§ Task requirements
Copy out every entry precisely.

(Material to process begins)

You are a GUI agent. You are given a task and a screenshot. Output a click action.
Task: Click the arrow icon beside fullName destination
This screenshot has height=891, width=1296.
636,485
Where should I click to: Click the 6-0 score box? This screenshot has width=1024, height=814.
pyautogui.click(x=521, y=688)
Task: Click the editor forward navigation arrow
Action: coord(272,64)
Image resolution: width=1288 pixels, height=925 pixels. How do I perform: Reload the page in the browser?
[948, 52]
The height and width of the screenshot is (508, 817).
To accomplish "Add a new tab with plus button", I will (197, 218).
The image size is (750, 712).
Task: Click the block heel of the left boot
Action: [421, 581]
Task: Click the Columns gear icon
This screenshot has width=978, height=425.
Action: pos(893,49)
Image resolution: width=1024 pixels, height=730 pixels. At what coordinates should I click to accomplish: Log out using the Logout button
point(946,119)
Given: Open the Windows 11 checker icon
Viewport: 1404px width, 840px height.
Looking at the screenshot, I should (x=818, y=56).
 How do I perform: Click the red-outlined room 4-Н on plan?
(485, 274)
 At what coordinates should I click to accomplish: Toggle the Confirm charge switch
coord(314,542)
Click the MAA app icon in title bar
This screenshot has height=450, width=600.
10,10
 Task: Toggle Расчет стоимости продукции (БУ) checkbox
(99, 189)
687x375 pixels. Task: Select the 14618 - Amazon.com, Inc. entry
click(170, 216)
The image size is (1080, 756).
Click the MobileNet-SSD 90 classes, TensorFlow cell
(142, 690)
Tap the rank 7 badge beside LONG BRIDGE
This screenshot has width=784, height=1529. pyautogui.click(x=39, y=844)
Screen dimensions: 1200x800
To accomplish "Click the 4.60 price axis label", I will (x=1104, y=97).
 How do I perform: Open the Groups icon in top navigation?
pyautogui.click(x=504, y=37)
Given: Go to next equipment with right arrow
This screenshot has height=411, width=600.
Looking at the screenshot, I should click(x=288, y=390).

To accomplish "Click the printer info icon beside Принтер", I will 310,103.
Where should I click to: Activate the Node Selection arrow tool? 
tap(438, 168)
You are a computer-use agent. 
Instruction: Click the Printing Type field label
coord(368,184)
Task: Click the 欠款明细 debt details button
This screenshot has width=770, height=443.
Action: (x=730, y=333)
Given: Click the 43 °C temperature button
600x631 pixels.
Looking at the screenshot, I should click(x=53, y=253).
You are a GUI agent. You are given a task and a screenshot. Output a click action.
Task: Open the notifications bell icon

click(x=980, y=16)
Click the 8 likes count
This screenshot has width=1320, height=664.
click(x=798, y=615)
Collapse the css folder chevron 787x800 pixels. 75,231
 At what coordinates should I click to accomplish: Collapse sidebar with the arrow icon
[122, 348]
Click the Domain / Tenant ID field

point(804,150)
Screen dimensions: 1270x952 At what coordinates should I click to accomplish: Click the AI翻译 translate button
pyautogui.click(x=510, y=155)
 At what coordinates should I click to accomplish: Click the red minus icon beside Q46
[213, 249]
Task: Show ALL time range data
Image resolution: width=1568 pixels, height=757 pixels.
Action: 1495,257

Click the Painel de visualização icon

(Material to process ends)

§ Response for this exercise
You are a GUI agent. You are given a task and a screenshot. Output a click action.
Task: Click the arrow icon beside fullName destination
This screenshot has height=891, width=1296.
636,485
Where should I click to: Click the 6-0 score box? This screenshot has width=1024, height=814.
pyautogui.click(x=521, y=688)
Task: Click the editor forward navigation arrow
Action: coord(272,64)
Image resolution: width=1288 pixels, height=925 pixels. How do I perform: Reload the page in the browser?
[948, 52]
The height and width of the screenshot is (508, 817).
To accomplish "Add a new tab with plus button", I will (197, 218).
The image size is (750, 712).
Task: Click the block heel of the left boot
Action: [421, 581]
Task: Click the Columns gear icon
This screenshot has width=978, height=425.
Action: pos(893,49)
Image resolution: width=1024 pixels, height=730 pixels. At what coordinates should I click to accomplish: Log out using the Logout button
point(946,119)
Given: Open the Windows 11 checker icon
Viewport: 1404px width, 840px height.
Looking at the screenshot, I should (x=818, y=56).
 How do I perform: Click the red-outlined room 4-Н on plan?
(485, 274)
 At what coordinates should I click to accomplish: Toggle the Confirm charge switch
coord(314,542)
Click the MAA app icon in title bar
This screenshot has height=450, width=600.
10,10
 Task: Toggle Расчет стоимости продукции (БУ) checkbox
(99, 189)
687x375 pixels. Task: Select the 14618 - Amazon.com, Inc. entry
click(170, 216)
The image size is (1080, 756).
Click the MobileNet-SSD 90 classes, TensorFlow cell
(142, 690)
Tap the rank 7 badge beside LONG BRIDGE
This screenshot has width=784, height=1529. pyautogui.click(x=39, y=844)
Screen dimensions: 1200x800
To accomplish "Click the 4.60 price axis label", I will (x=1104, y=97).
 How do I perform: Open the Groups icon in top navigation?
pyautogui.click(x=504, y=37)
Given: Go to next equipment with right arrow
This screenshot has height=411, width=600.
Looking at the screenshot, I should click(x=288, y=390).

To accomplish "Click the printer info icon beside Принтер", I will 310,103.
Where should I click to: Activate the Node Selection arrow tool? 
tap(438, 168)
You are a computer-use agent. 
Instruction: Click the Printing Type field label
coord(368,184)
Task: Click the 欠款明细 debt details button
This screenshot has width=770, height=443.
Action: (x=730, y=333)
Given: Click the 43 °C temperature button
600x631 pixels.
Looking at the screenshot, I should click(x=53, y=253).
You are a GUI agent. You are given a task and a screenshot. Output a click action.
Task: Open the notifications bell icon

click(x=980, y=16)
Click the 8 likes count
This screenshot has width=1320, height=664.
click(x=798, y=615)
Collapse the css folder chevron 787x800 pixels. 75,231
 At what coordinates should I click to accomplish: Collapse sidebar with the arrow icon
[122, 348]
Click the Domain / Tenant ID field

point(804,150)
Screen dimensions: 1270x952 At what coordinates should I click to accomplish: Click the AI翻译 translate button
pyautogui.click(x=510, y=155)
 At what coordinates should I click to accomplish: Click the red minus icon beside Q46
[213, 249]
Task: Show ALL time range data
Image resolution: width=1568 pixels, height=757 pixels.
Action: 1495,257

Click the Painel de visualização icon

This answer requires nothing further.